For each case, they propose an algorithm and analyze its regret upper bound. They also conducted simulations which show superiority of their proposed algorithms compared with existing algorithms.
Nicely written paper.
The assumption of the rested rotting bandits seems natural in the applications of advertising and recommendation. The value of the proposed methods would increase by demonstrating effectiveness for real datasets
using rotting models that are suited to the applications.
The paper introduces a novel variant of the multi-armed problem, motivated by practice.
The approach is technically sound and well grounded. There are a few typos and minor concerns (listed
below), despite which I believe this paper can be accepted.
Decaying bandits - e.g., Komiyama and Qin 2014, Heidari, Kearns and Roth 2016 - are mentioned, but Deteriorating bandits - e.g., Gittins 1979, Mandelbaum 1987, Kaspi and Mandelbaum 1998, etc. - are not
Can't you use algorithms from non-stationary MABs, which you say are "most related to our problem", for benchmarking? It's quite unfair to use only UCB variants.
Line 15: "expanse" -> "expense"
Line 19: you have skipped a number of key formulations and break-throughs between 1933 and 1985
Line 31-32: probably a word is missing in the sentence
Line 63: "not including" what?
Line 68: "equal objective" -> "equivalent objective"

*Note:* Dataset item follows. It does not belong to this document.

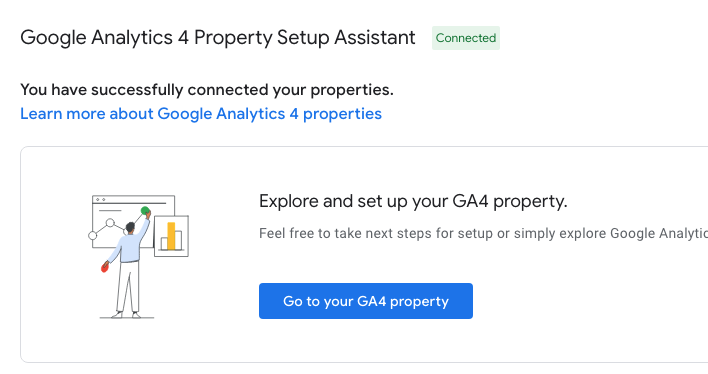Click the successfully connected your properties message
708x374 pixels.
click(x=207, y=89)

Line 68: this is an unusual definition of regret, in fact this expression is usually called "suboptimality", as you only compare to the optimal policy which is based on past allocations and observations. Regret is usually defined as distance from the objective achievable if one knew the unknown parameters.

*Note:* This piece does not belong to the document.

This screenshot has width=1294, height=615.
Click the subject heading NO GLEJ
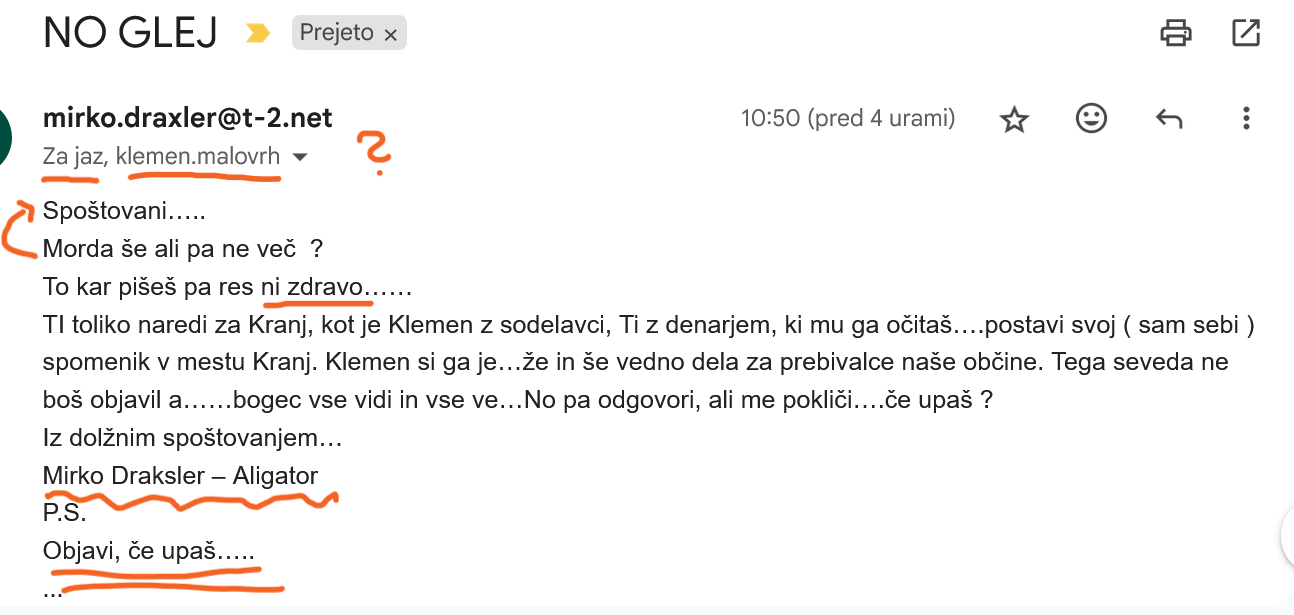coord(131,34)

Line 105: in the non-vanishing case, do you allow \mu_i^c = 0 or negative?
Line 106-118: some accompanying text describing the intuition behind these expressions would be helpful
Line 119,144: headings AV and ANV would be more reasonable than names of the heuristics
Line 160: "w.h.p" -> "w.h.p."
Table 1: "CTO" is ambiguous, please use the full algorithm acronyms
Figure 1: it would be desirable to explain the apparent non-monotonicity
Line 256: It would be helpful for the reader if this sentence appeared in the Introduction. Btw, the term "rested bandits" is not very common; instead "classic bandits" is a much more popular term
This paper studies a variation of the classical multi-armed bandits problem, where the expectation of the rewards for each arm decays with respect to the number of pulls. The authors present natural settings motivating this variation, such as displaying ads to a user. The first authors cover the non-parametric case, and describe an algorithm using sliding window average only (no UCB). They prove a regret in O(T^2/3 log T). The author then cover the parametric case, where the expected rewards are parametrized by a known finite set of models. When the rewards decay to zero, they give a "plug-in" algorithm that obtain o(1) regret under certain assumptions. When the rewards decay to positive constant, they give a "UCB" algorithm obtaining O(log T) regret under certain assumptions. The author finally show results on empirical experiments.
The core article is well written and the concepts are easy to follow. Since this setting is novel the article does not often use high level known results in their proofs, which make the theoretical analysis fairly technical.
An important limitation is the necessary assumptions in the parametric case (Assumptions 4.2 and 4.3). First, these assumptions are hard to verify even for simple parametric models. (In the example analysed by the author, one has to wait for n~10^800 to observe bal(n) < n.) Second, the authors do not comment the generality of these assumptions. It seems that they are necessary for the current theoretical approach only, and modifying the proof would requires different assumptions.